=== What is needed ===
With pictures left out, only the lines from the one containing "Screen dimensions: 1339x753" through the end of the records should be reproduced exactly, please.

[Screenshot grounding data]
-=-=-

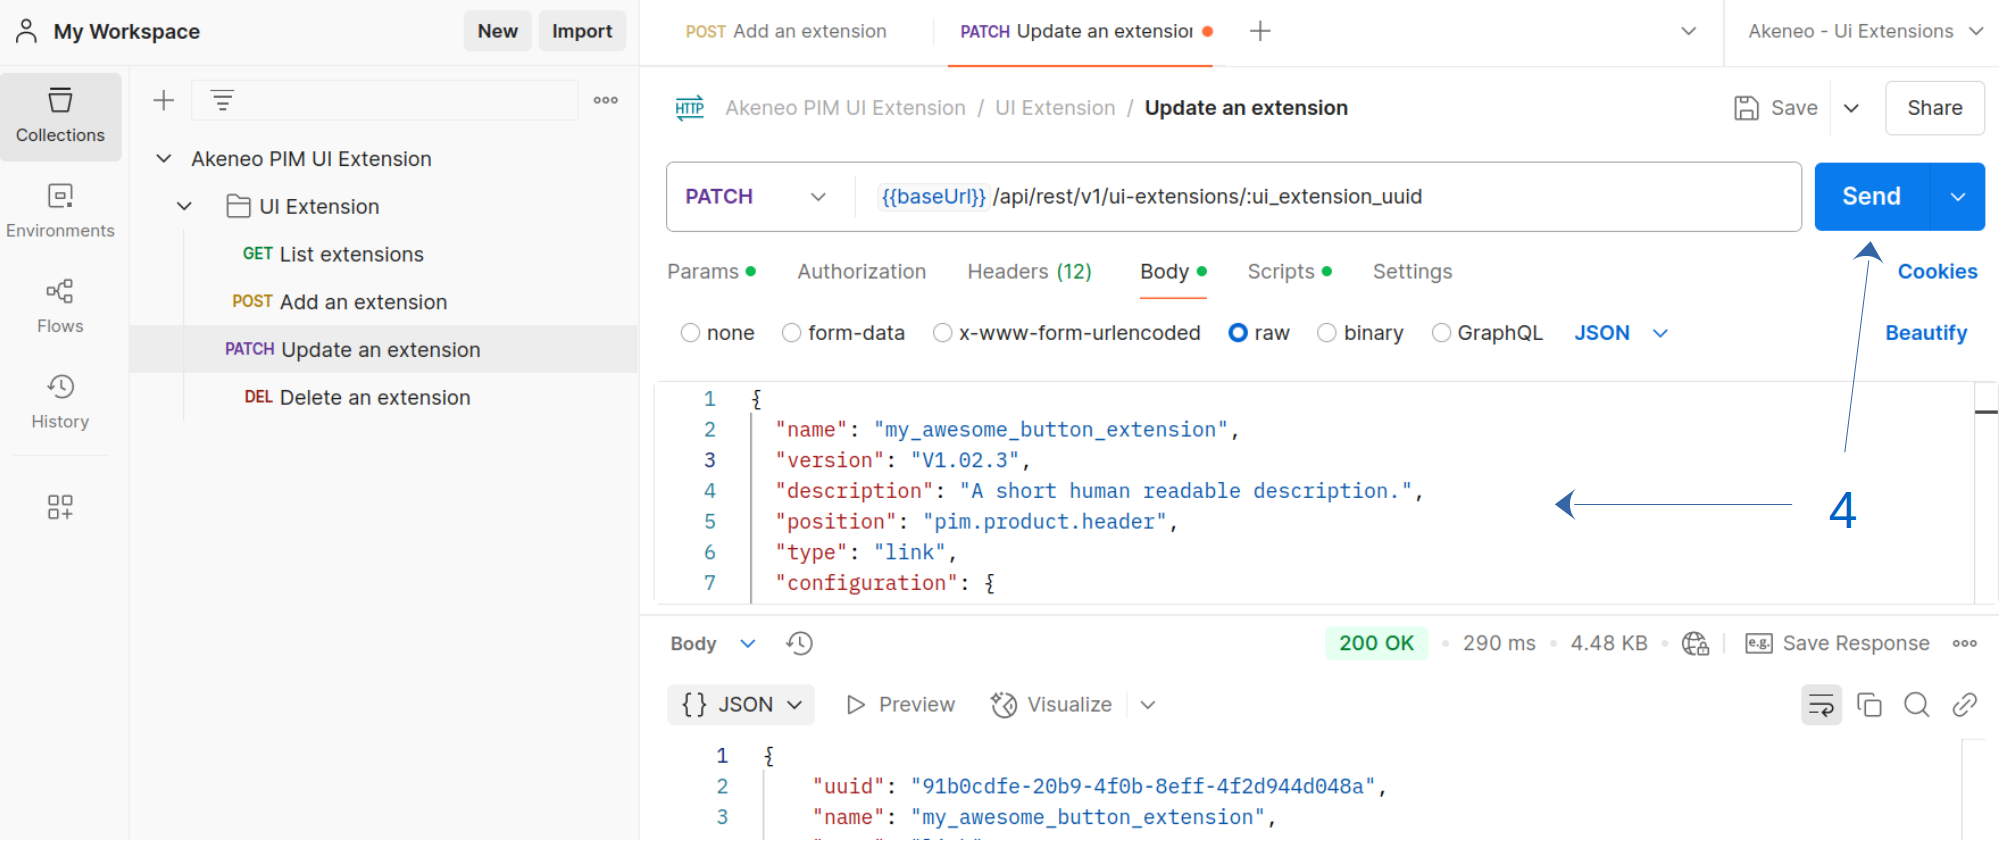This screenshot has width=2000, height=841.
Task: Switch to the Authorization tab
Action: (x=861, y=272)
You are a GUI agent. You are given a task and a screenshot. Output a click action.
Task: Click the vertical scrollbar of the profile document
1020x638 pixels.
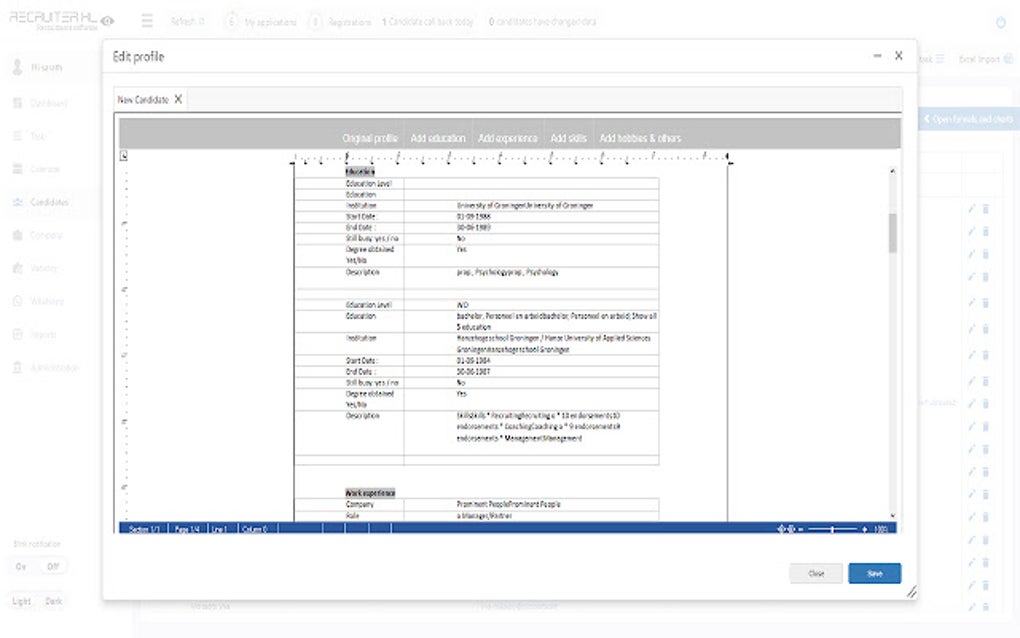891,230
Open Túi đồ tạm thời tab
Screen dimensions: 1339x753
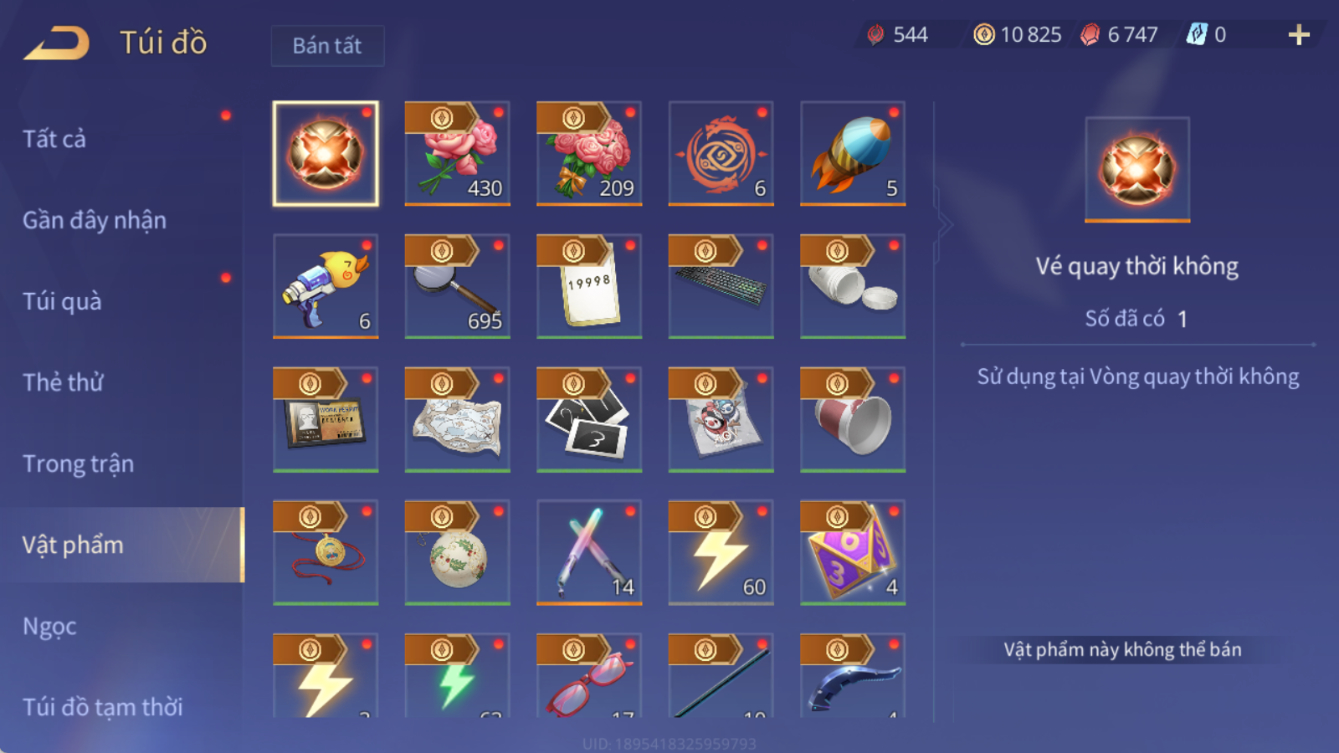pyautogui.click(x=102, y=707)
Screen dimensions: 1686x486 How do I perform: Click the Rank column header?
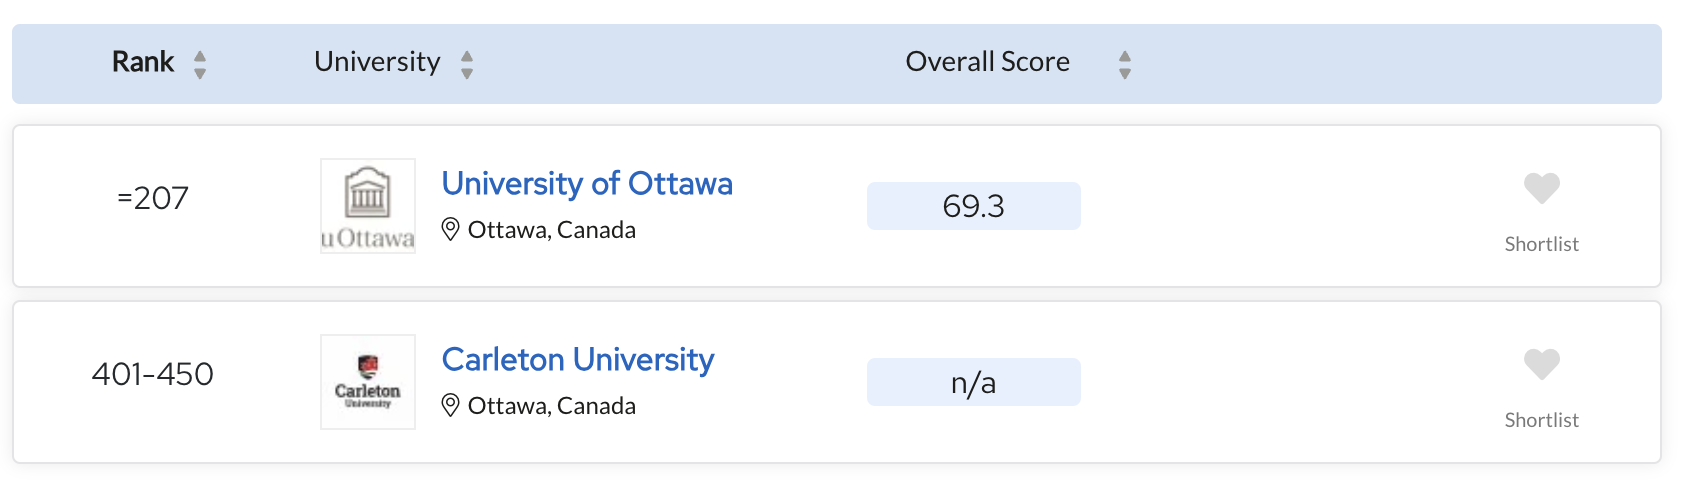pos(143,62)
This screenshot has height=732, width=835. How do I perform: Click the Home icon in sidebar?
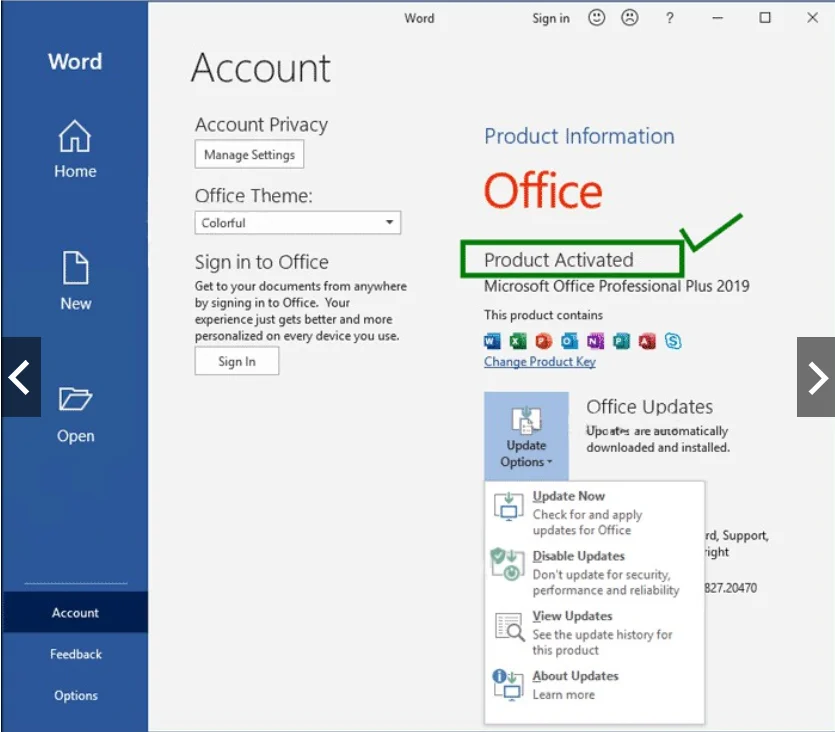coord(75,136)
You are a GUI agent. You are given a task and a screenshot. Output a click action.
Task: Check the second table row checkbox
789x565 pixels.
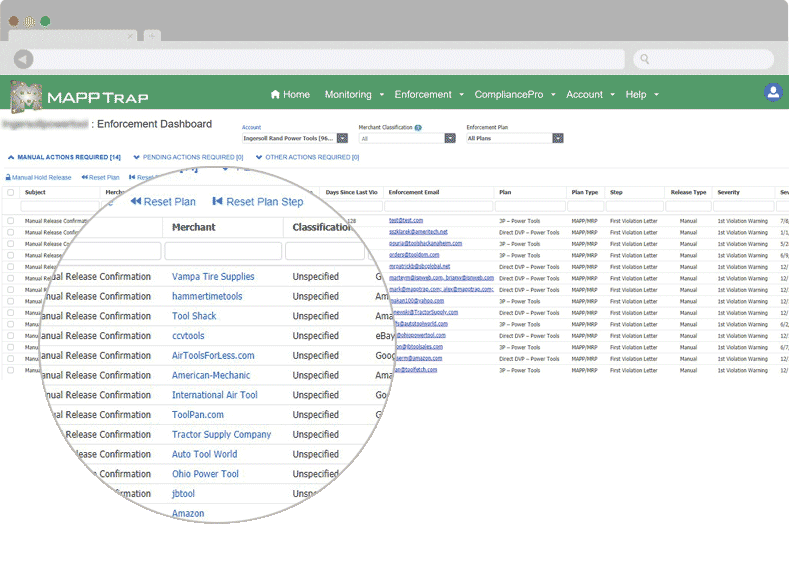[11, 232]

-=-=-

=== Finished task ===
Screen dimensions: 1339x753
pyautogui.click(x=102, y=707)
Screen dimensions: 1686x486 How do I perform: Click the Rank column header?
pos(143,62)
This screenshot has height=732, width=835. How do I perform: Click the Home icon in sidebar?
coord(75,136)
You are a GUI agent. You are given a task and a screenshot. Output a click action.
Task: Check the second table row checkbox
789x565 pixels.
[11, 232]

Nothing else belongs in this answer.